══ Bereitgestellter Auszug ══
Beim Hamburger Spezialisten für Flüssiggefahrgut Kube & Kubenz ist die Industrie 4.0 längst ein Thema. Doch das ist nicht die einzige Herausforderung, der sich Geschäftsführer Konstantin Kubenz stellt.
Konstantin Kubenz hat schon als Kind mit Lastwagen gespielt. Die Kiste mit den kleinen, bunten Lkw hatten ihm die Eltern freilich nicht ganz ohne Hintergedanken hingestellt – schließlich war es von Beginn an ihr Wunsch, dass der Sohn einmal das Familienunternehmen übernehmen würde. Die Rechnung ging auf: Seit Juli 2017 ist mit Konstantin Kubenz die dritte Generation beim Hamburger Logistikprofi Kube & Kubenz eingestiegen. Während Vater Michael Kubenz sich inzwischen um interne Themen wie IT und Finanzen kümmert, ist der 30-jährige Konstantin Kubenz als geschäftsführender Gesellschafter fürs Operative zuständig und verantwortet den Vertrieb und das Qualitätsmanagement.
Kube & Kubenz ist seit Jahrzehnten auf den Transport flüssiger und gasförmiger Gefahrgüter sowie ungefährlicher Chemikalien wie Kerzenwachs spezialisiert. Zum Kundenstamm gehören führende Unternehmen der chemischen Industrie. Mit drei Standorten in Deutschland und vier in Europa ist Kube & Kubenz ein klassischer Mittelständler. Der Verwaltungssitz befindet sich in Hamburg, weitere Standorte befinden sich in Bergheim bei Köln und im rheinland-pfälzischen Worms, wo sich neben einer Tankreinigungsanlage 500 Gefahrgutstellplätze befinden. Das riesige Gelände bietet außerdem Platz für über 2.000 Tankcontainer sowie Werkstätten für Container und Lkw.
Kerngeschäft Flüssigtransporte
Begonnen hat das Traditionsunternehmen indes ganz klein. 1930 gründeten Harry Kube und Walter Kubenz ihre Spedition in Berlin. Zunächst boten die beiden einen Linienbetrieb für den Möbeltransport zwischen Berlin und Köln an. „Das hat bis zum Krieg gut funktioniert“, erzählt Konstantin Kubenz. Doch im Zweiten Weltkrieg verlor die Familie alles. Harry Kube hatte sich schon 1938 zurückgezogen; er war Jude und konnte Deutschland rechtzeitig verlassen. Walter Kubenz führte den Betrieb seither allein weiter. Doch ein Großteil seines Fuhrparks wurde 1939 beschlagnahmt und später der in Ostberlin ansässige Betrieb 1945 enteignet.
═══
Aufgabe und Anforderungen: Geben Sie aus dem Auszug über Kube & Kubenz den Abschnitt von „Kerngeschäft Flüssigtransporte“ bis „Betrieb 1945 enteignet.“ wörtlich wieder. Stützen Sie sich ausschließlich auf den Auszug über Kube & Kubenz.
══ Bereitgestellte Einträge ══
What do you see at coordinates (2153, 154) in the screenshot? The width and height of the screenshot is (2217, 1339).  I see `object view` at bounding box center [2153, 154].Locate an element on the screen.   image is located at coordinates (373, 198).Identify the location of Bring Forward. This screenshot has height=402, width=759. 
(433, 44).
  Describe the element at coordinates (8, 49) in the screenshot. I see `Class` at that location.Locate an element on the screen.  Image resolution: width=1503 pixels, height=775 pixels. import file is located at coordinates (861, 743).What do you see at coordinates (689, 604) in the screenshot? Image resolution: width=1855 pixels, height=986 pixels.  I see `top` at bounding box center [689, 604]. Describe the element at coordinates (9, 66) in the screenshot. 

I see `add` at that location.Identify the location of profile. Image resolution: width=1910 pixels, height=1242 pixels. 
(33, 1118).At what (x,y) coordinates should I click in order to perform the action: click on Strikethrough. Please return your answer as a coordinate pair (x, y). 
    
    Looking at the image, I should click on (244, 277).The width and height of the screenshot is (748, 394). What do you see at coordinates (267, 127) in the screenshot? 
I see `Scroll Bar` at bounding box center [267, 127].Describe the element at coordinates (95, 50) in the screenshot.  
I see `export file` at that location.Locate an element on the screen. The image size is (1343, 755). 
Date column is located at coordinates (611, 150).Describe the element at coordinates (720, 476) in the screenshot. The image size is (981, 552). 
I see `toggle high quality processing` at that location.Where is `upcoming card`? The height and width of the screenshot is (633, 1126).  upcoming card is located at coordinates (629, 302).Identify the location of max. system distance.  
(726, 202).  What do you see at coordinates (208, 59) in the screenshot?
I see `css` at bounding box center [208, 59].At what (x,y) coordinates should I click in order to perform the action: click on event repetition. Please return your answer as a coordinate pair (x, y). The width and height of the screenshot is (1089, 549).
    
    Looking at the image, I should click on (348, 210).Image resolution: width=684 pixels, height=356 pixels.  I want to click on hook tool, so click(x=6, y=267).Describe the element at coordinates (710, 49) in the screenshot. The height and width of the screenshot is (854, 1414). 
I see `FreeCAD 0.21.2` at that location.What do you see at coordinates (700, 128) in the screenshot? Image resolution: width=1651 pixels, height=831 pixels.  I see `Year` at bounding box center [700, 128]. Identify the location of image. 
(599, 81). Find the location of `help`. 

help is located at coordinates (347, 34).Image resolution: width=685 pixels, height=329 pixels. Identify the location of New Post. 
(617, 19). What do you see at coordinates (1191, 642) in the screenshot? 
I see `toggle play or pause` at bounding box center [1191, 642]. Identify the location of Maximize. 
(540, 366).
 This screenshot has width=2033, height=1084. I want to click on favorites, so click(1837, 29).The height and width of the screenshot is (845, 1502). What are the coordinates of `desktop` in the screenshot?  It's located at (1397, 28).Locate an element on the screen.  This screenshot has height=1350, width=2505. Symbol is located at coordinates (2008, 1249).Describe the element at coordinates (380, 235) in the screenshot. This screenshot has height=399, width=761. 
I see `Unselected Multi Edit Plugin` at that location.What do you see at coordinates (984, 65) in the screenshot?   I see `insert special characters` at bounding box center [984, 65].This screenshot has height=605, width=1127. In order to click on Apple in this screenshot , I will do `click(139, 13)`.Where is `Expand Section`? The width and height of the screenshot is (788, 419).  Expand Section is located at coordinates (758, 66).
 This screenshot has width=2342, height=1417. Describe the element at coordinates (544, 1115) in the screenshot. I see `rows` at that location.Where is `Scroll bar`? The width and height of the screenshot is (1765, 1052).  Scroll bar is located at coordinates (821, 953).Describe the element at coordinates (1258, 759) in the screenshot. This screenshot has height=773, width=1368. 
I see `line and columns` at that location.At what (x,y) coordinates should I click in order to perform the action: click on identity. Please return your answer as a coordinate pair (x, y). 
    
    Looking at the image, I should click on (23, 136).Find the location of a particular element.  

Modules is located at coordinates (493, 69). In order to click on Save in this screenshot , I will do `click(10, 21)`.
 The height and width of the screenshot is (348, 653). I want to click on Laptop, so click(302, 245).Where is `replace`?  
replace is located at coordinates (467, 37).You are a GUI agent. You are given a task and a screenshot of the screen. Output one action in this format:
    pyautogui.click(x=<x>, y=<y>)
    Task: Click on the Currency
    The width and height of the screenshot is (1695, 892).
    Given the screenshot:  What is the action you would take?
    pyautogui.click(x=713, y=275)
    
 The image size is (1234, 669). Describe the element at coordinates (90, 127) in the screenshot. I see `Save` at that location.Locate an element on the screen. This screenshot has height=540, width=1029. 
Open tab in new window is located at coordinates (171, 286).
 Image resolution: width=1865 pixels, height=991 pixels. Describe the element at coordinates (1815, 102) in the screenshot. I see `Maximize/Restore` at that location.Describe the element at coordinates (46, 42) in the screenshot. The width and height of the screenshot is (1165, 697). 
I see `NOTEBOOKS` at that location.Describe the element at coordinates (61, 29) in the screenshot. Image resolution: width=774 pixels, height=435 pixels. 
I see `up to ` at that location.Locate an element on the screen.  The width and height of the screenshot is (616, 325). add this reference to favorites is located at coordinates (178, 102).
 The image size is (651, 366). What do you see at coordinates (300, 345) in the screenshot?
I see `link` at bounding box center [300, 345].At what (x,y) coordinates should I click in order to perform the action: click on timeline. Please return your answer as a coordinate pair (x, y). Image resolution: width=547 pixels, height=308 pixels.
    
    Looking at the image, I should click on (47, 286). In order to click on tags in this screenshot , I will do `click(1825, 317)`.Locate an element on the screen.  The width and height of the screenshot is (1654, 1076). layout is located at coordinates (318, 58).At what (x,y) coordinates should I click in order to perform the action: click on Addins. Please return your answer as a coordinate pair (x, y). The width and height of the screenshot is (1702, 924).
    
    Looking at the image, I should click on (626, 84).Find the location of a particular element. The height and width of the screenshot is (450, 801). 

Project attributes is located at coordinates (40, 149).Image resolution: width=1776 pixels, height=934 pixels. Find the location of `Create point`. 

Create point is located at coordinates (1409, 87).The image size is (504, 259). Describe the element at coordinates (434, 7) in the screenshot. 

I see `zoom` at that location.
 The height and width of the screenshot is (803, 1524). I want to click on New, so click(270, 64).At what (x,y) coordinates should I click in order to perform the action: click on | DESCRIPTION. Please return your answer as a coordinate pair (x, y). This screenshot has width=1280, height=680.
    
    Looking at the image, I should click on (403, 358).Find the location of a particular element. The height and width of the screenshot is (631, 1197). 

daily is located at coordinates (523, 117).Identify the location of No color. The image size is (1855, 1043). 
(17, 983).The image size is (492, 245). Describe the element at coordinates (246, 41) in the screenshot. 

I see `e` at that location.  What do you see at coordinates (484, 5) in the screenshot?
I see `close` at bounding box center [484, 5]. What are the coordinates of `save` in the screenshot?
═══
Ergebnis der Aufgabe:
Kerngeschäft Flüssigtransporte
Begonnen hat das Traditionsunternehmen indes ganz klein. 1930 gründeten Harry Kube und Walter Kubenz ihre Spedition in Berlin. Zunächst boten die beiden einen Linienbetrieb für den Möbeltransport zwischen Berlin und Köln an. „Das hat bis zum Krieg gut funktioniert“, erzählt Konstantin Kubenz. Doch im Zweiten Weltkrieg verlor die Familie alles. Harry Kube hatte sich schon 1938 zurückgezogen; er war Jude und konnte Deutschland rechtzeitig verlassen. Walter Kubenz führte den Betrieb seither allein weiter. Doch ein Großteil seines Fuhrparks wurde 1939 beschlagnahmt und später der in Ostberlin ansässige Betrieb 1945 enteignet.